Extract.
-------
1 Introduction

The phenomenon of Spontaneous Symmetry Breaking (SSB) has been known for a long time even if it did not have a name. In a remarkable paper of 1759 “Sur la force des colonnes” Euler [1] discussed the following problem: “Il s’agit de determiner le poids qu’une colonne peut soutenir, sans etre sujette à se plier” and obtained a formula for the critical force necessary for bending a thin bar. After bending, the equilibrium configurations of the bar are degenerate as they lie in a plane which can have any orientation breaking the original rotational symmetry. The degeneracy of equilibrium states is a main feature of the phenomenon.

The concept of spontaneous breakdown of a symmetry is applicable to systems with infinitely many degrees of freedom and permeated the physics of condensed matter for a long time, magnetism is a prominent example. However its formalization and the recognition of its importance has been an achievement of the second half of the XXth century and the name was adopted after the introduction in particle physics [2]. For the purpose of the present paper we can formulate this concept as follows:

SSB means that the lowest energy state of a system has a lower symmetry than the forces acting among its constituents or on the system as a whole.

The transfer of the idea of SSB from condensed matter to particle physics was an important case of Cross Fertilization. Heisenberg was probably the first to consider SSB as a possibly relevant concept in relativistic quantum field theory in the context of the comprehensive theory of elementary particles proposed by him and his collaborators [3, 4]. Mathematically the theory was based on a non-renormalizable non-linear spinor interaction. They tried to cope with the singularities of Quantum Field Theory by introducing an indefinite metric in the Hilbert space which made the approach very complicated, not transparent and comprehensible only to the intiated. Spontaneous symmetry breaking was really appreciated by the elementary particles community after Nambu and the present writer developed a specific model of relativistic field theory with a well defined physical interpretation [5, 6].

The NJL model was also non renormalizable and we simply introduced an invariant cut-off. Ideas like effective field theories [7] and asymptotic safety [8, 9], were not yet around. The model was formally close to Heisenberg theory in the sense that a non-linear spinor lagrangian was adopted and we considered the model with cut-off as a low energy theory of nucleons and mesons. I had been exposed more than once to the non-linear spinor theory, Heisenberg had visited Rome to explain it. Touschek was very interested in understanding the basic ideas and we had seminars on this subject.

We shared with Heisenberg symmetry properties because both approaches, considering the last version of his theory [4], were invariant under the following transformations

$$\begin{aligned}&\psi \rightarrow e^{i\alpha } \psi , \qquad \bar{\psi }\rightarrow \bar{\psi }e^{-i\alpha }, \end{aligned}$$
(17.1)
-------
Recorded data.

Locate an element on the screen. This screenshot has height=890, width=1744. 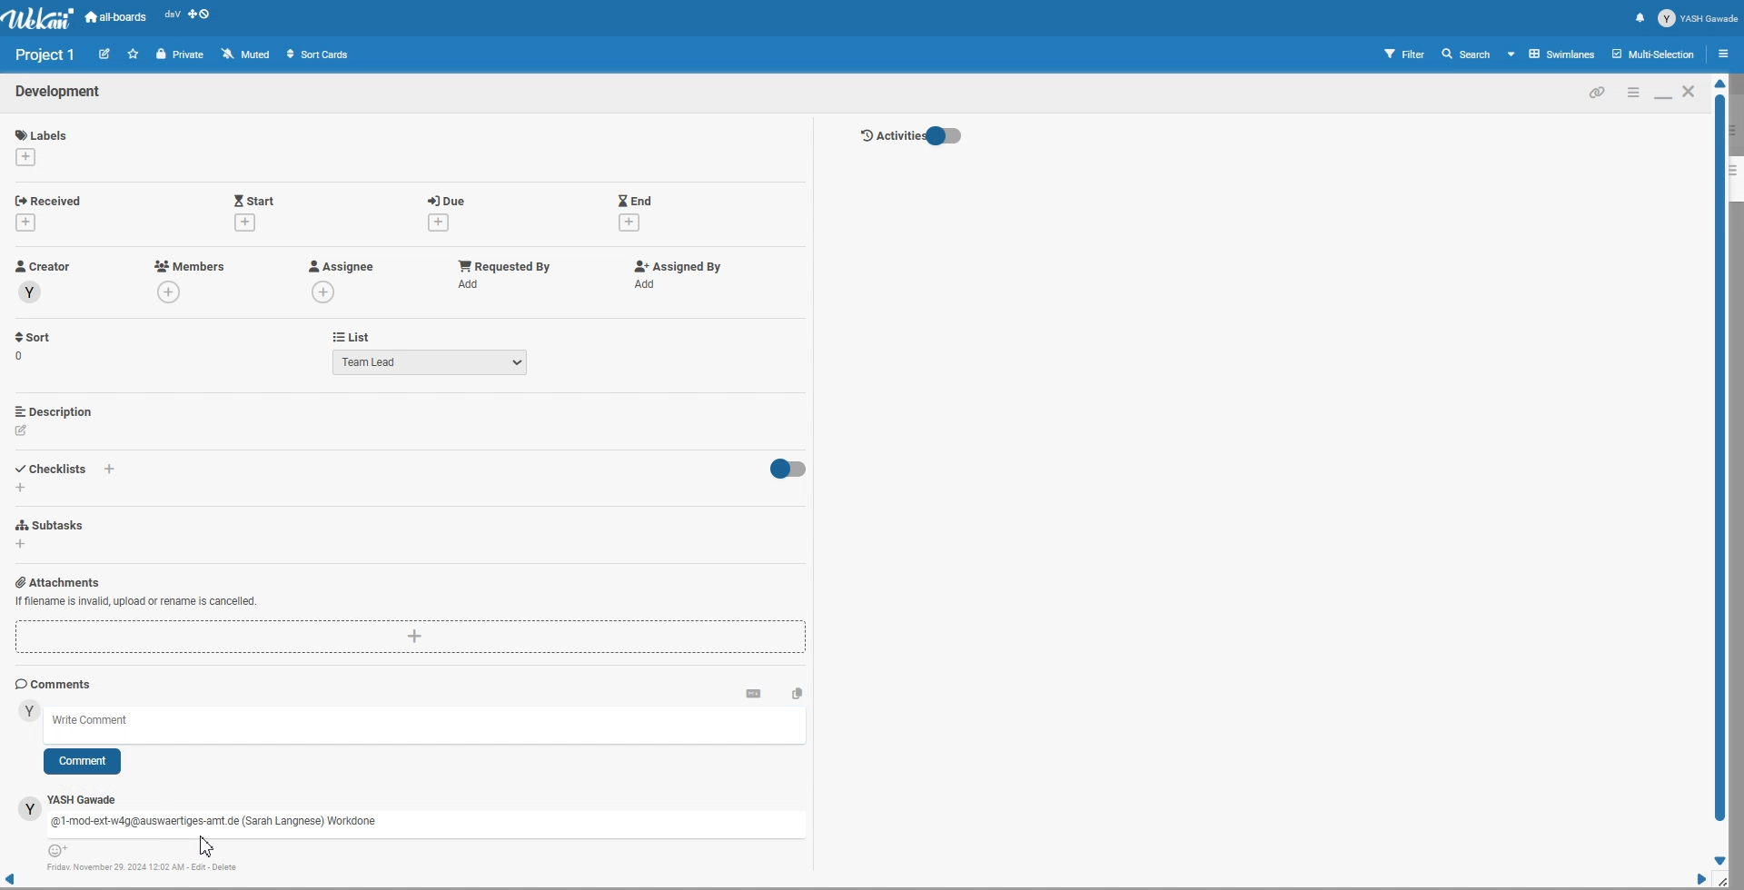
Activity Toggle is located at coordinates (910, 136).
-------
According to the introduction on spontaneous symmetry breaking, in what year did Euler publish "Sur la force des colonnes"?

Full solution.
1759